Depuis le déclenchement de la guerre en Ukraine en 2022, les pays européens ont revu à la hausse leurs budgets militaires. Y compris en France, où la défense échappe au gel budgétaire observé ces dernières années, souligne Dorothée Rouzet, cheffe économiste à la Direction générale du Trésor.
Le budget des armées pour 2026 est de 57 milliards d’euros, soit un peu plus de 2 % du PIB, en augmentation de 13 % par rapport à 2025. Objectif : atteindre 2,6 % du PIB en 2030, année de fin de la Loi de programmation militaire, votée en 2024.
Le relèvement des crédits publics pour la défense est commun en Europe, notamment en Allemagne. Ce mouvement s’inscrit dans une rupture plus profonde avec les choix budgétaires des décennies précédentes.
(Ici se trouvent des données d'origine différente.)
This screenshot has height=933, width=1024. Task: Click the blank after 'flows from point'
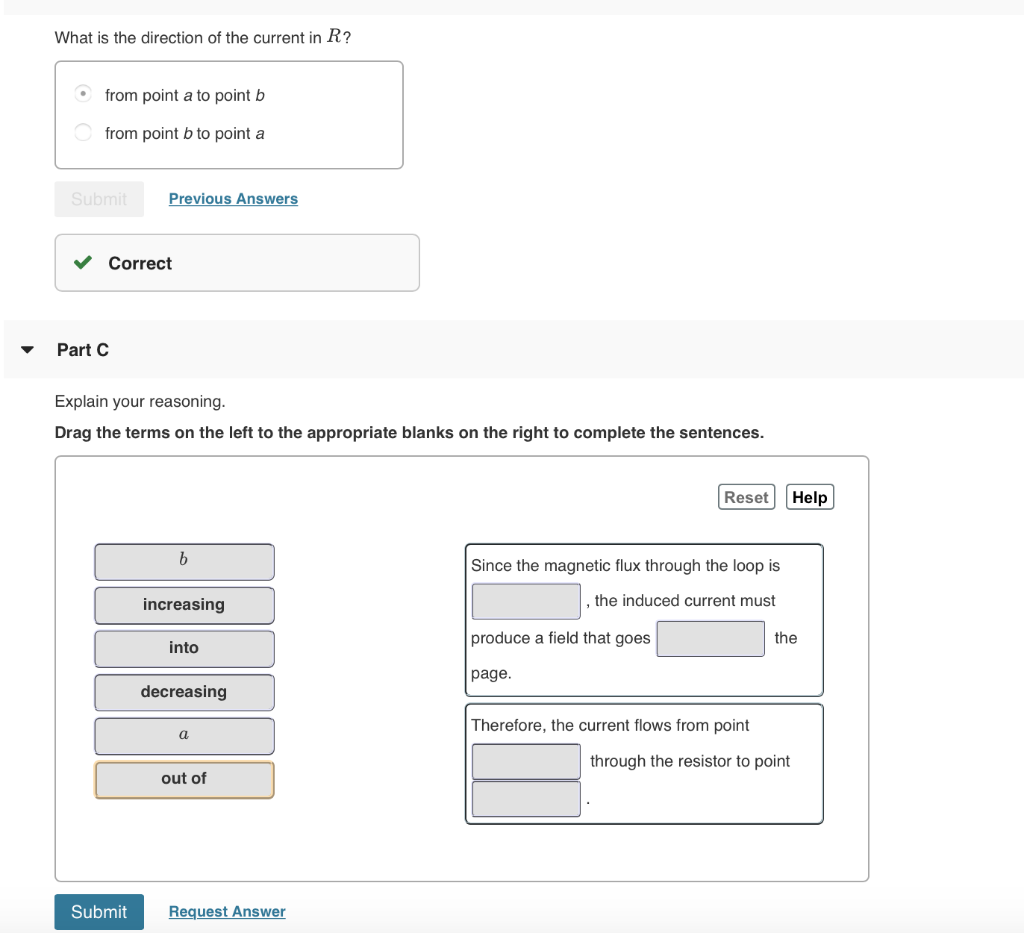tap(526, 762)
Il marque la fin d’une ère post-guerre froide où la défense faisait office de « variable d’ajustement » dans les choix budgétaires, avec des fermetures de casernes ou encore la fin du service militaire en France, relégué au second plan au profit d’autres priorités, notamment européennes.
Mais le contexte des relations avec les États-Unis depuis le retour de Donald Trump à la Maison-Blanche pousse les États européens à accélérer la hausse de leurs budgets militaires.

« L’an dernier, au sommet de l’OTAN à La Haye, il a été décidé que les pays de l’alliance devaient dépenser non plus 2 % du PIB, comme c’était le cas standard appliqué depuis une vingtaine d’années, mais 3, 5 % du PIB. Voire 5 %, si on inclut d’autres dépenses pour la défense civile » rapporte Julien Malizard, titulaire de la Chaire Économie de défense de l’Institut des hautes études de défense nationale.
Un niveau qui correspond à celui atteint par la France durant la guerre froide. Julien Malizard précise toutefois qu’aucun pays européen, « excepté les pays baltes et la Pologne », ne l’a atteint à l’heure actuelle.
L’Europe est ainsi engagée dans un rattrapage rapide. Elle est « la région du monde où les dépenses militaires augmentent le plus vite » affirme Julien Malizard, citant le think tank suédois SIPRI, spécialisé dans les questions d’armement.
Toutefois, dans un contexte de déficit public élevé, comme c’est le cas en France, la question de réduire d’autres dépenses publiques se pose. « Cela relève de choix politiques, de courage politique » indique Dorothée Rouzet, qui estime par ailleurs qu’il faut dégager des marges en rationalisant les dépenses.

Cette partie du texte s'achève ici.